O superego cultural organiza o lugar das penas e ordena sob quais condições se pode traçar o tratamento da indisciplina.
Ergue-se, assim, uma doutrina da punição baseada na palavra que tranqüiliza o rebelde. Mas os homens das leis, os juristas, precariamente se dão conta da arte de tratar o conflito.
A lógica dessa alienação encontra resposta na questão prática de colocar em atividade a máquina da exclusão.
Consoante o peso da ideologia, a nosografia classifica os excluídos, do herético ao negro, do bandido ao louco, compondo o ementário dos procedimentos.
Aliado à ciência, o jurídico mapeia a apreensão dos culpados para compor o texto onde se encontra a verdade do mal.
A captura dos indivíduos numa formatação instituída supõe desapossá-los de seu sentimento de culpa no conflito, trocando-o por palavras pacificadoras.
Assim também se propagandeia a agilidade e inteligência de um governo que se liberta do ranço burocrático e autoritário e busca a participação e a integração dos cidadãos.
O direito é reconhecido como ciência ancestral que rege e direciona o sujeito.

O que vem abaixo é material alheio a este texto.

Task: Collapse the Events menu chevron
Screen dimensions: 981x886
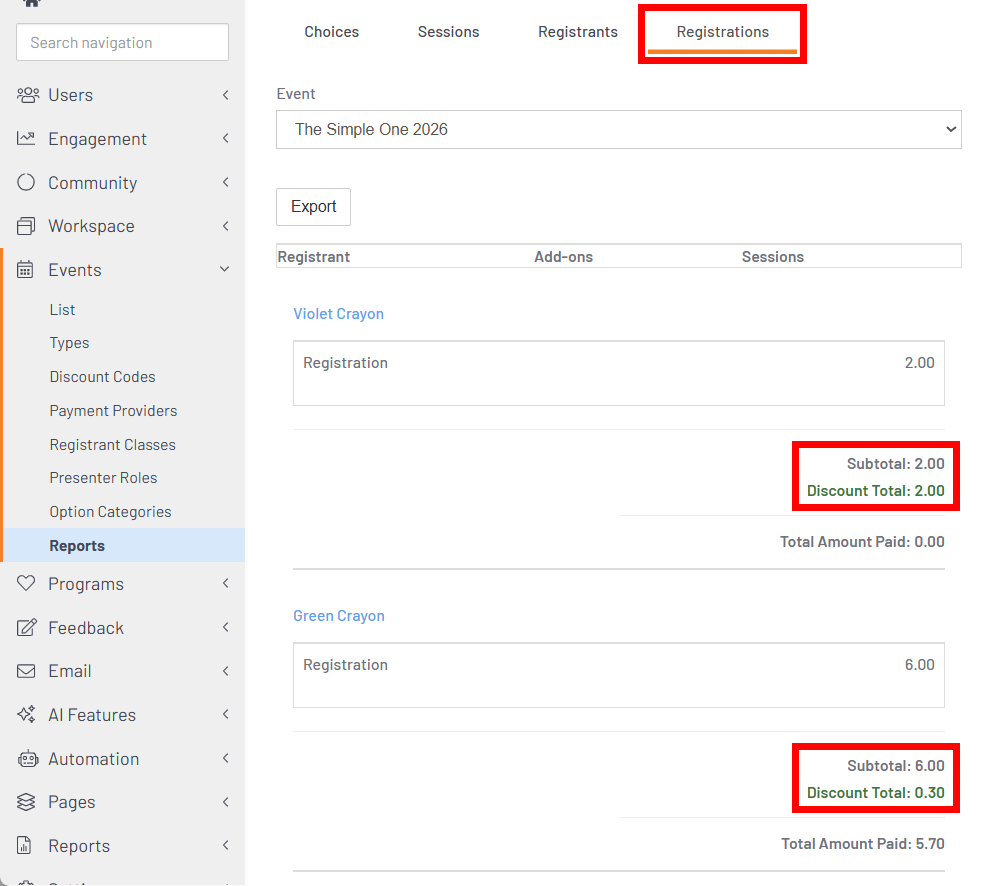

A lei institui uma ciência específica possuidora de um saber que se pretende legítimo e magistral, que salvaguarda a propagação das censuras para fazer prevalecer a opinião dos mestres: uma ciência do poder.
Ao jurista cabe a tarefa de manter em funcionamento certo tipo de jogo, caldeira onde são inventadas palavras tranqüilizadoras, onde são manipuladas as ameaças primordiais, onde é situado o objeto de amor: no mesmo lugar onde a política coloca o prestígio, ou seja, no adestramento do amor ao poder.